Seitentext:
Richard Tims: Ich habe früher als Verleger gearbeitet und war Fan von Sheffield Wednesday. Eines Tages kam ein Vertreter vom Sheffield FC in mein Büro und bat um Hilfe bei der Suche nach Sponsoren. Damals spielte man nämlich noch in einem gemieteten Stadion - vor einem Hund und seinem Herrchen. Für den ältesten Klub der Welt kam mir das ziemlich spärlich vor.

SPOX: Hatten Sie ausreichend Kontakte, um helfen zu können?

Tims: Ich begann mit den Leuten, die sich ehrenamtlich um den Klub kümmerten, die Suche nach einer dauerhaften Heimat. Die gab es nämlich 41 Jahre lang nicht. Diese Aufgabe war quasi mein Einstieg im Verein. Die Geldmaschinerie Premier League und auch Wednesdays kümmerliche Leistungen ließen meine Liebe für den unterklassigen Fußball anwachsen.

Aufgabenliste:
**1.** Wie viele Jahre lang hatte der Sheffield FC laut dem Seitentext keine dauerhafte Heimat?
**2.** Schreiben Sie bitte den Seitentext von "Richard Tims: Ich" bis "ziemlich spärlich vor." neu und setzen Sie dabei "Journalist" anstelle von "Verleger" ein.

Gegebene Daten:
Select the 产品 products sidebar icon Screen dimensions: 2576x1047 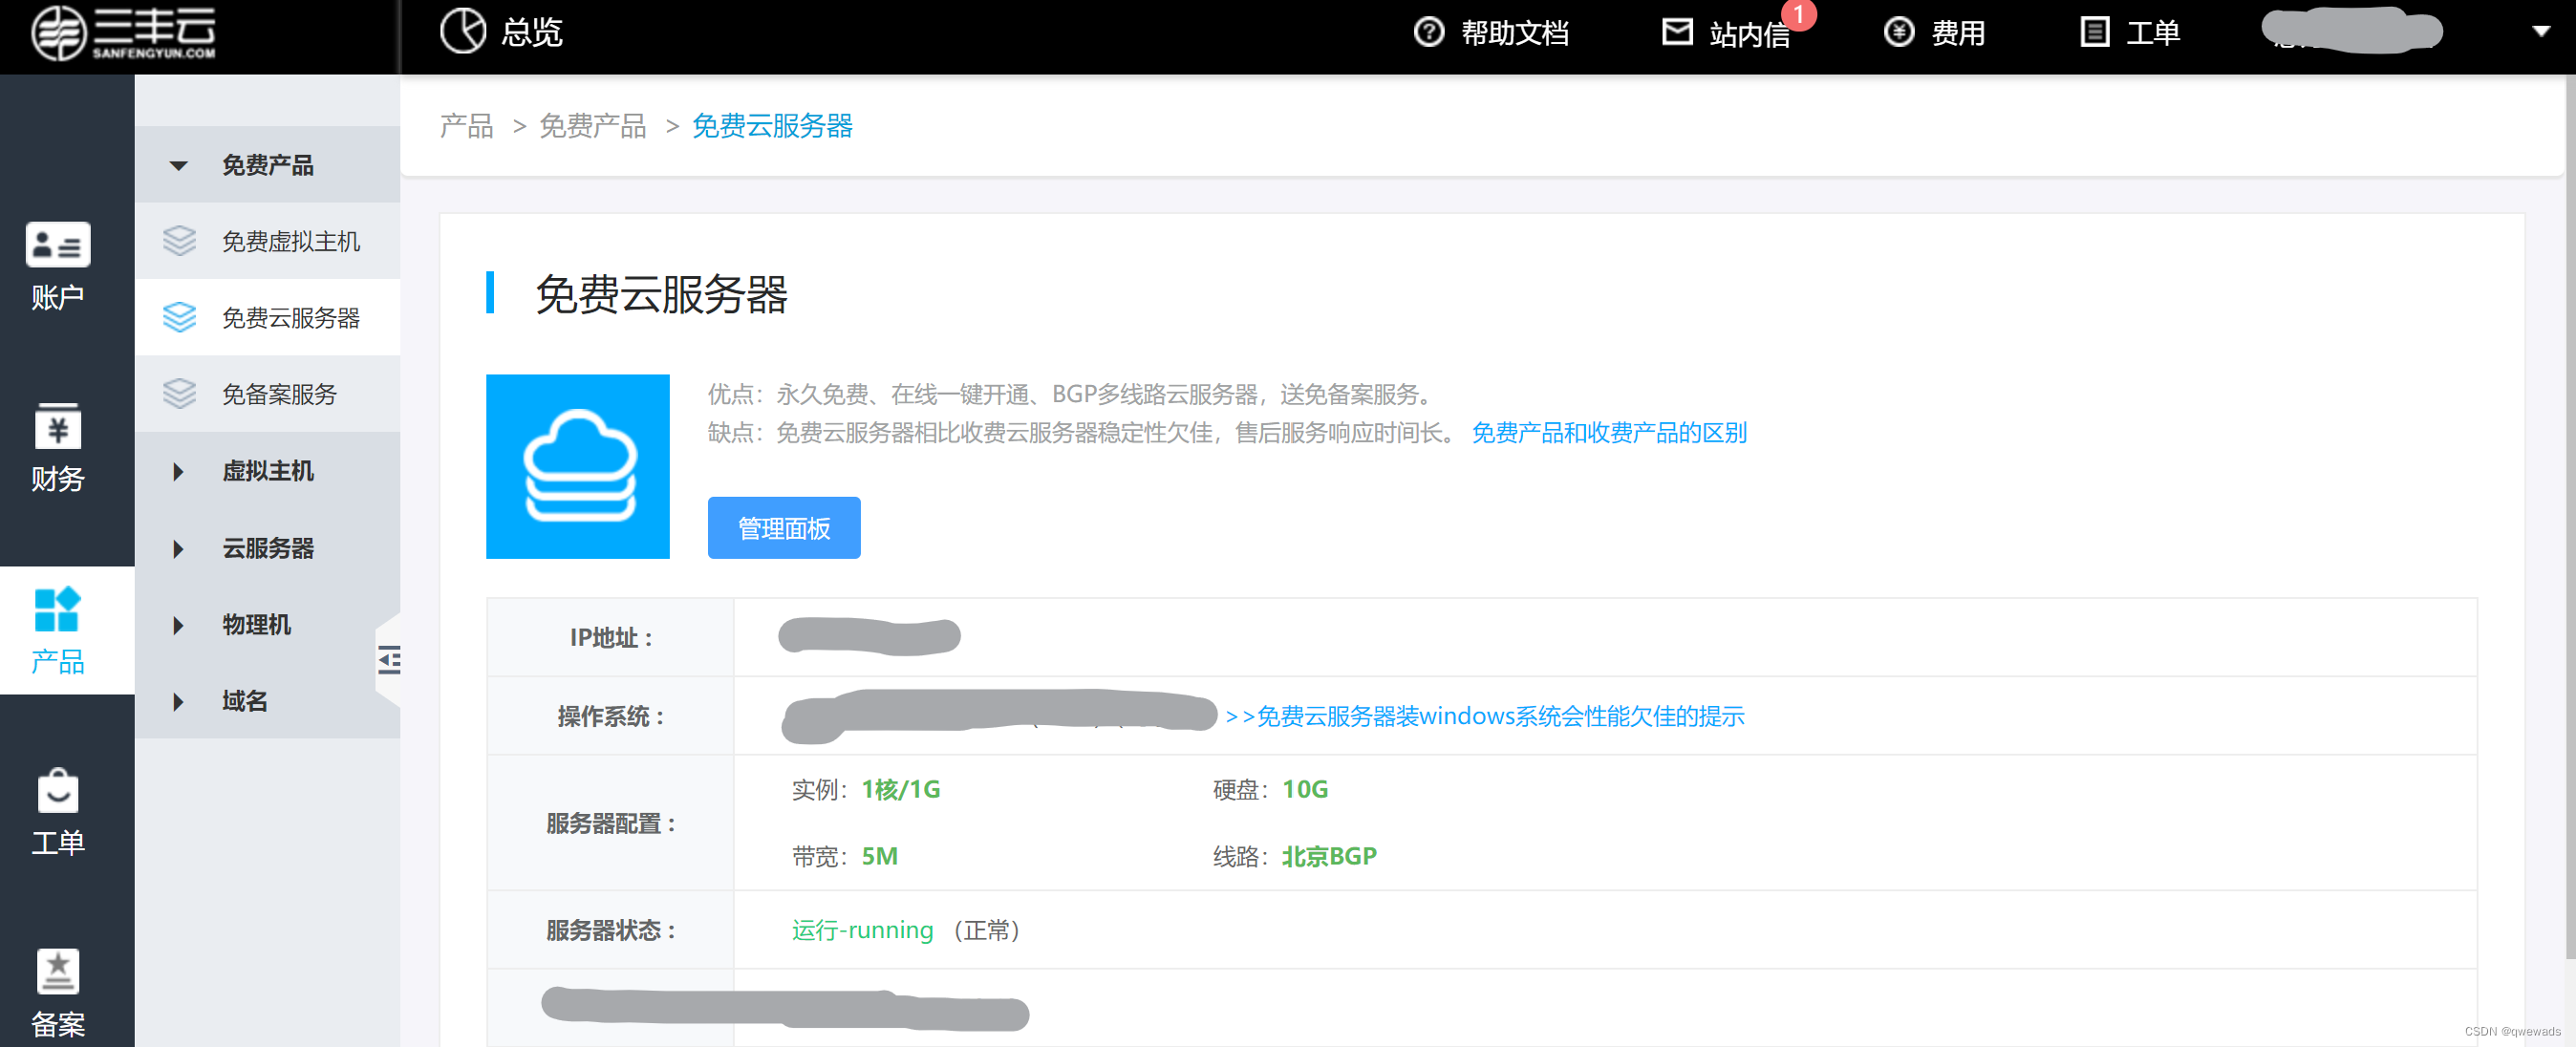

* * *

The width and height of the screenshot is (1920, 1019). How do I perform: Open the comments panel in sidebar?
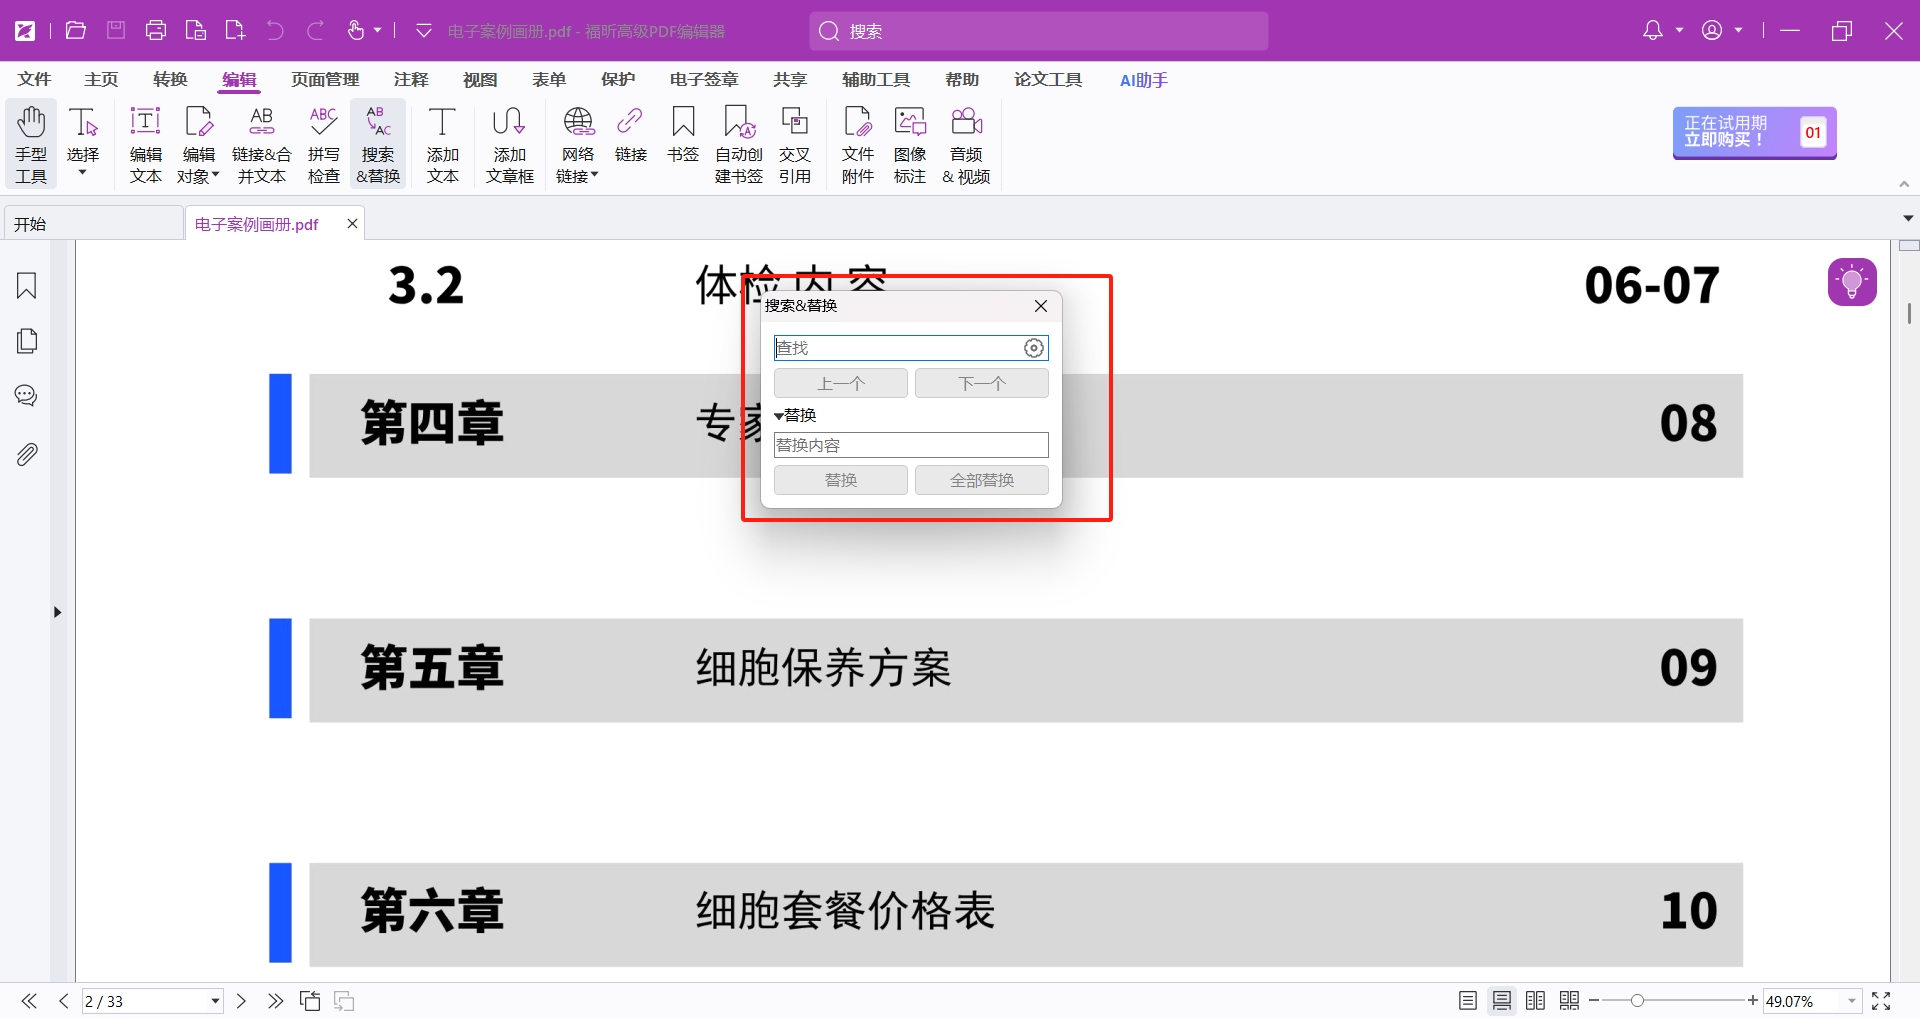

Lösungen:
**1.** 41 Jahre lang.

**2.**
Richard Tims: Ich habe früher als Journalist gearbeitet und war Fan von Sheffield Wednesday. Eines Tages kam ein Vertreter vom Sheffield FC in mein Büro und bat um Hilfe bei der Suche nach Sponsoren. Damals spielte man nämlich noch in einem gemieteten Stadion - vor einem Hund und seinem Herrchen. Für den ältesten Klub der Welt kam mir das ziemlich spärlich vor.